Celebrating nearly 33 years advocating for children, Cumberland County Intake Director of Children and Youth Services Christina Roland was recently awarded the Pennsylvania Blue Ribbon Champions for Safe Kids recognition.
Now living in Boiling Springs, Roland is a Big Spring graduate of the Class of 1986 and Shippensburg University 1990 graduate, majoring in social work and minoring in criminal justice and psychology.
The Pennslvania Family Support Alliance annually presents the PA Blue Ribbon Champions for Safe Kids Award to individuals who exemplify examples of those who work to prevent child abuse and neglect.
This year Roland was one of four recipients in the state and the recognition ceremony was held during National Child Abuse Prevention Month at the Captial in April.
Roland began her welfare career as an intern at Cumberland County and never looked back.

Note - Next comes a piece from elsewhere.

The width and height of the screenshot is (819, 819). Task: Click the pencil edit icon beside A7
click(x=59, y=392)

“It’s the only place I’ve worked,” she said with a laugh. Roland has since held multiple positions with the Children and Youth Services office to bring crucial services to families, including as caseworker, supervisor and director.
Roland has been acknowledged for her exemplifying her commitment to ensuring the children of Cumberland County are protected.

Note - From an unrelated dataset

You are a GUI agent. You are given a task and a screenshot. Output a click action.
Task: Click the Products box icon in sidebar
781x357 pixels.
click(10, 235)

Roland said the award was a great surprise, particularly as it is not a field people typically get accolades in and it was a great joy to receive in her final working year.
Roland’s favorite aspect of her career has been knowing she has made a difference in a family who may be struggling with addiction or homelessness by providing tools and resources.
“Knowing that a lot of families have been helped by the work we do is meaningful,” she said. “It only helps the children when families are stronger.”
Roland encouraged others who may be interested in social services to explore child welfare career avenues. There have been shortages across the state and the nation for child welfare officials particularly since Covid, but Cumberland County has done a lot to stay competitive, she said.
There are many different aspects of social work to learn through child welfare including negotiation, assertive honesty and interview skills, she said.
It is a fulfilling and rewarding career that is not for everyone, but nonetheless provides crucial services to community families, she said.
Roland credited her three decades of service to a dedication to her work and the amazing people she had the opportunity to work with.
Growing up in a small town and close-knit community where everyone knew each other also inspired Roland.
“It’s about being part of a community,” she said.
Following her retirement, Roland plans to continue service through community volunteering.